Rewrite every one of the lines below, replacing "a particular element" with "a specific element" and leaving everything else untouched.

Records shown section start

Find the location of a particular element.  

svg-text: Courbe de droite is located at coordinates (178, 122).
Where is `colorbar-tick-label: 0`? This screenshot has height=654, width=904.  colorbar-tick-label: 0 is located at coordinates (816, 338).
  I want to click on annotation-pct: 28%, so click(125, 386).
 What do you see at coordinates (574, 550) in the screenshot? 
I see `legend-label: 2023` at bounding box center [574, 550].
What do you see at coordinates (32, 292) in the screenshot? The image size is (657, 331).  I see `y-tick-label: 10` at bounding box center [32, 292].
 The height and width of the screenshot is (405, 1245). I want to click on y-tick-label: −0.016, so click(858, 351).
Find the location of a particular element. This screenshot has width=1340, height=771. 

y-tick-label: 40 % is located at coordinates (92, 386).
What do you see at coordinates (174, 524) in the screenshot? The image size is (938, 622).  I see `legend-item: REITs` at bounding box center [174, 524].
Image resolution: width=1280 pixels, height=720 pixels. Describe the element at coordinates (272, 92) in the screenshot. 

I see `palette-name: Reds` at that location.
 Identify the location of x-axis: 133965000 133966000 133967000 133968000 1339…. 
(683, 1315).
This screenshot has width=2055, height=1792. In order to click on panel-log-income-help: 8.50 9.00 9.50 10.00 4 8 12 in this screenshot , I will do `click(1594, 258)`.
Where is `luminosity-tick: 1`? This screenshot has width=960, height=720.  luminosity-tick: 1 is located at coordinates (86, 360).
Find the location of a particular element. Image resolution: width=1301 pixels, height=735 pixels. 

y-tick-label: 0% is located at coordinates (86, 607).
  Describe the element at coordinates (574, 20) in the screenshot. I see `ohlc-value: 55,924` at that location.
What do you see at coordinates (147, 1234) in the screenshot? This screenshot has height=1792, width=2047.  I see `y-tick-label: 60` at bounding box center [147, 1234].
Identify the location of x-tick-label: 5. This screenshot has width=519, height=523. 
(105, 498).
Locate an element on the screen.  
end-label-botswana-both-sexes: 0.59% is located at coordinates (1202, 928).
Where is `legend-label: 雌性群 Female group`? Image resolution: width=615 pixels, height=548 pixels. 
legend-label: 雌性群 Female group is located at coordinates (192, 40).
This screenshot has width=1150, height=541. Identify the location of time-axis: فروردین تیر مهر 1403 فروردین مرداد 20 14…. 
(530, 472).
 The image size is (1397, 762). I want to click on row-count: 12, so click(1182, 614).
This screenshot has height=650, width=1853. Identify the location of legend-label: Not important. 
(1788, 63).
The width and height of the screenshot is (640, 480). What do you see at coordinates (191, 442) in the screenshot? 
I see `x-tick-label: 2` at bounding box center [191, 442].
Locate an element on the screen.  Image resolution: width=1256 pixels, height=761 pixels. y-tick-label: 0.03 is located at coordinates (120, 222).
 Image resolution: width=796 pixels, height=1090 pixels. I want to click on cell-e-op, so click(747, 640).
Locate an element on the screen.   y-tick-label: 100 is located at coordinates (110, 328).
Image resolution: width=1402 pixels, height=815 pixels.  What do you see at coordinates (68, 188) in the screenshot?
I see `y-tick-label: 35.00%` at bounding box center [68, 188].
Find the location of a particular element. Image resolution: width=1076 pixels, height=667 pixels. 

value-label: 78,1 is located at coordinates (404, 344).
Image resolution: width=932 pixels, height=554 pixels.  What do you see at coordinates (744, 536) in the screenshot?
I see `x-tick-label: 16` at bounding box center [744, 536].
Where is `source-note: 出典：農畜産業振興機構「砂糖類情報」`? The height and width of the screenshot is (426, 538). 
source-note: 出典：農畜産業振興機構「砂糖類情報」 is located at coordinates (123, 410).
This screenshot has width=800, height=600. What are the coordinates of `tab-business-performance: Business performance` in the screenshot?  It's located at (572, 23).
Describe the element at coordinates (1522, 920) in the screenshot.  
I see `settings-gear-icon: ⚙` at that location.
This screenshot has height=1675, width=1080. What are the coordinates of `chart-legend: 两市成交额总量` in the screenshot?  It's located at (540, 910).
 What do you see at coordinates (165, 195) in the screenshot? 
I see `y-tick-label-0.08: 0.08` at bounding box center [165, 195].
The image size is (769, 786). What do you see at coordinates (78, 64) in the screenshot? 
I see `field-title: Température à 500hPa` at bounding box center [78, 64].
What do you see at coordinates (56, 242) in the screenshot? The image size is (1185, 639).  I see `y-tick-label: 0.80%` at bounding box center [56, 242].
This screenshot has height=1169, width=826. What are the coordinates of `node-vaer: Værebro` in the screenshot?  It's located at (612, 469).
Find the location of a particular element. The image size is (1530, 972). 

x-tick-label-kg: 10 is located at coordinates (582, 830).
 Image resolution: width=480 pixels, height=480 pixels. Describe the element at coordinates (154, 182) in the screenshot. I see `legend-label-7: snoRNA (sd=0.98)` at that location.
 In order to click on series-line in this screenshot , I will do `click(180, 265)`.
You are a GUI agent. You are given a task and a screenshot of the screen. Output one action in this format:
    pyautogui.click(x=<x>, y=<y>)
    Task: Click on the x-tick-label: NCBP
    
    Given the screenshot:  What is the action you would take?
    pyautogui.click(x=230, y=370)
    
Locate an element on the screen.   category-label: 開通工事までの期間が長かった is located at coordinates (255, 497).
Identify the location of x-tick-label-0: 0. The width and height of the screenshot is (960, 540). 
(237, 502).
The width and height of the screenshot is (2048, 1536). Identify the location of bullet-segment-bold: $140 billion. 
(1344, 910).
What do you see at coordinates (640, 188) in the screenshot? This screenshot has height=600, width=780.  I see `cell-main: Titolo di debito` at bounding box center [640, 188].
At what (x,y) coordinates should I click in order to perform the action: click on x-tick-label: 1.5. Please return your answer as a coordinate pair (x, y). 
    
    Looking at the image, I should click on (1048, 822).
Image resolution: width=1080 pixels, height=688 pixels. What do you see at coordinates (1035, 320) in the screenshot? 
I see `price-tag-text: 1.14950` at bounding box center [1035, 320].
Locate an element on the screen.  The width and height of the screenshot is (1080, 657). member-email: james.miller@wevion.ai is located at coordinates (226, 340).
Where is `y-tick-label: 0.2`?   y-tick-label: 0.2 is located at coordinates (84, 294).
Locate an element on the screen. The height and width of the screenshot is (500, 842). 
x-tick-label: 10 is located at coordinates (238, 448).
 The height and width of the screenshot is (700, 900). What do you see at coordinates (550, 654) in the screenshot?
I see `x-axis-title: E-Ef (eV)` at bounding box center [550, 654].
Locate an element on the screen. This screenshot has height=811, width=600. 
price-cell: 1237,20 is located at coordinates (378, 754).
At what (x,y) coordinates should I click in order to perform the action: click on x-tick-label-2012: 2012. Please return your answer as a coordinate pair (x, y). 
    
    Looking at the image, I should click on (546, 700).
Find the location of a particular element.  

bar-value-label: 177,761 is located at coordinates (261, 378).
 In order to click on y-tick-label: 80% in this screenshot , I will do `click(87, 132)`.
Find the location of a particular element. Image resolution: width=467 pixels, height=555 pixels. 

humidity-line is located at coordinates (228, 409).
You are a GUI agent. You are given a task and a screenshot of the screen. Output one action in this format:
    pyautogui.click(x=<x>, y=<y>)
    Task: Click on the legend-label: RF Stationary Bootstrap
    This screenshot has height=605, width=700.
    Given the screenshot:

Records shown section end

Output of the task:
Find the location of a specific element.  

svg-text: Courbe de droite is located at coordinates (178, 122).
Where is `colorbar-tick-label: 0`? This screenshot has height=654, width=904.  colorbar-tick-label: 0 is located at coordinates (816, 338).
  I want to click on annotation-pct: 28%, so click(125, 386).
 What do you see at coordinates (574, 550) in the screenshot? 
I see `legend-label: 2023` at bounding box center [574, 550].
What do you see at coordinates (32, 292) in the screenshot? The image size is (657, 331).  I see `y-tick-label: 10` at bounding box center [32, 292].
 The height and width of the screenshot is (405, 1245). I want to click on y-tick-label: −0.016, so click(858, 351).
Find the location of a specific element. This screenshot has width=1340, height=771. 

y-tick-label: 40 % is located at coordinates (92, 386).
What do you see at coordinates (174, 524) in the screenshot? The image size is (938, 622).  I see `legend-item: REITs` at bounding box center [174, 524].
Image resolution: width=1280 pixels, height=720 pixels. Describe the element at coordinates (272, 92) in the screenshot. 

I see `palette-name: Reds` at that location.
 Identify the location of x-axis: 133965000 133966000 133967000 133968000 1339…. 
(683, 1315).
This screenshot has width=2055, height=1792. In order to click on panel-log-income-help: 8.50 9.00 9.50 10.00 4 8 12 in this screenshot , I will do `click(1594, 258)`.
Where is `luminosity-tick: 1`? This screenshot has width=960, height=720.  luminosity-tick: 1 is located at coordinates (86, 360).
Find the location of a specific element. Image resolution: width=1301 pixels, height=735 pixels. 

y-tick-label: 0% is located at coordinates (86, 607).
  Describe the element at coordinates (574, 20) in the screenshot. I see `ohlc-value: 55,924` at that location.
What do you see at coordinates (147, 1234) in the screenshot? This screenshot has height=1792, width=2047.  I see `y-tick-label: 60` at bounding box center [147, 1234].
Identify the location of x-tick-label: 5. This screenshot has width=519, height=523. 
(105, 498).
Locate an element on the screen.  
end-label-botswana-both-sexes: 0.59% is located at coordinates (1202, 928).
Where is `legend-label: 雌性群 Female group`? Image resolution: width=615 pixels, height=548 pixels. 
legend-label: 雌性群 Female group is located at coordinates (192, 40).
This screenshot has width=1150, height=541. Identify the location of time-axis: فروردین تیر مهر 1403 فروردین مرداد 20 14…. 
(530, 472).
 The image size is (1397, 762). I want to click on row-count: 12, so click(1182, 614).
This screenshot has height=650, width=1853. Identify the location of legend-label: Not important. 
(1788, 63).
The width and height of the screenshot is (640, 480). What do you see at coordinates (191, 442) in the screenshot? 
I see `x-tick-label: 2` at bounding box center [191, 442].
Locate an element on the screen.  Image resolution: width=1256 pixels, height=761 pixels. y-tick-label: 0.03 is located at coordinates (120, 222).
 Image resolution: width=796 pixels, height=1090 pixels. I want to click on cell-e-op, so click(747, 640).
Locate an element on the screen.   y-tick-label: 100 is located at coordinates (110, 328).
Image resolution: width=1402 pixels, height=815 pixels.  What do you see at coordinates (68, 188) in the screenshot?
I see `y-tick-label: 35.00%` at bounding box center [68, 188].
Find the location of a specific element. Image resolution: width=1076 pixels, height=667 pixels. 

value-label: 78,1 is located at coordinates (404, 344).
Image resolution: width=932 pixels, height=554 pixels.  What do you see at coordinates (744, 536) in the screenshot?
I see `x-tick-label: 16` at bounding box center [744, 536].
Where is `source-note: 出典：農畜産業振興機構「砂糖類情報」`? The height and width of the screenshot is (426, 538). 
source-note: 出典：農畜産業振興機構「砂糖類情報」 is located at coordinates (123, 410).
This screenshot has width=800, height=600. What are the coordinates of `tab-business-performance: Business performance` in the screenshot?  It's located at (572, 23).
Describe the element at coordinates (1522, 920) in the screenshot.  
I see `settings-gear-icon: ⚙` at that location.
This screenshot has height=1675, width=1080. What are the coordinates of `chart-legend: 两市成交额总量` in the screenshot?  It's located at (540, 910).
 What do you see at coordinates (165, 195) in the screenshot? 
I see `y-tick-label-0.08: 0.08` at bounding box center [165, 195].
The image size is (769, 786). What do you see at coordinates (78, 64) in the screenshot? 
I see `field-title: Température à 500hPa` at bounding box center [78, 64].
What do you see at coordinates (56, 242) in the screenshot? The image size is (1185, 639).  I see `y-tick-label: 0.80%` at bounding box center [56, 242].
This screenshot has height=1169, width=826. What are the coordinates of `node-vaer: Værebro` in the screenshot?  It's located at (612, 469).
Find the location of a specific element. The image size is (1530, 972). 

x-tick-label-kg: 10 is located at coordinates (582, 830).
 Image resolution: width=480 pixels, height=480 pixels. Describe the element at coordinates (154, 182) in the screenshot. I see `legend-label-7: snoRNA (sd=0.98)` at that location.
 In order to click on series-line in this screenshot , I will do `click(180, 265)`.
You are a GUI agent. You are given a task and a screenshot of the screen. Output one action in this format:
    pyautogui.click(x=<x>, y=<y>)
    Task: Click on the x-tick-label: NCBP
    
    Given the screenshot:  What is the action you would take?
    pyautogui.click(x=230, y=370)
    
Locate an element on the screen.   category-label: 開通工事までの期間が長かった is located at coordinates (255, 497).
Identify the location of x-tick-label-0: 0. The width and height of the screenshot is (960, 540). 
(237, 502).
The width and height of the screenshot is (2048, 1536). Identify the location of bullet-segment-bold: $140 billion. 
(1344, 910).
What do you see at coordinates (640, 188) in the screenshot? This screenshot has height=600, width=780.  I see `cell-main: Titolo di debito` at bounding box center [640, 188].
At what (x,y) coordinates should I click in order to perform the action: click on x-tick-label: 1.5. Please return your answer as a coordinate pair (x, y). 
    
    Looking at the image, I should click on (1048, 822).
Image resolution: width=1080 pixels, height=688 pixels. What do you see at coordinates (1035, 320) in the screenshot? 
I see `price-tag-text: 1.14950` at bounding box center [1035, 320].
Locate an element on the screen.  The width and height of the screenshot is (1080, 657). member-email: james.miller@wevion.ai is located at coordinates (226, 340).
Where is `y-tick-label: 0.2`?   y-tick-label: 0.2 is located at coordinates (84, 294).
Locate an element on the screen. The height and width of the screenshot is (500, 842). 
x-tick-label: 10 is located at coordinates (238, 448).
 The height and width of the screenshot is (700, 900). What do you see at coordinates (550, 654) in the screenshot?
I see `x-axis-title: E-Ef (eV)` at bounding box center [550, 654].
Locate an element on the screen. This screenshot has height=811, width=600. 
price-cell: 1237,20 is located at coordinates (378, 754).
At what (x,y) coordinates should I click in order to perform the action: click on x-tick-label-2012: 2012. Please return your answer as a coordinate pair (x, y). 
    
    Looking at the image, I should click on (546, 700).
Find the location of a specific element.  

bar-value-label: 177,761 is located at coordinates (261, 378).
 In order to click on y-tick-label: 80% in this screenshot , I will do `click(87, 132)`.
Find the location of a specific element. Image resolution: width=467 pixels, height=555 pixels. 

humidity-line is located at coordinates (228, 409).
You are a GUI agent. You are given a task and a screenshot of the screen. Output one action in this format:
    pyautogui.click(x=<x>, y=<y>)
    Task: Click on the legend-label: RF Stationary Bootstrap
    This screenshot has height=605, width=700.
    Given the screenshot:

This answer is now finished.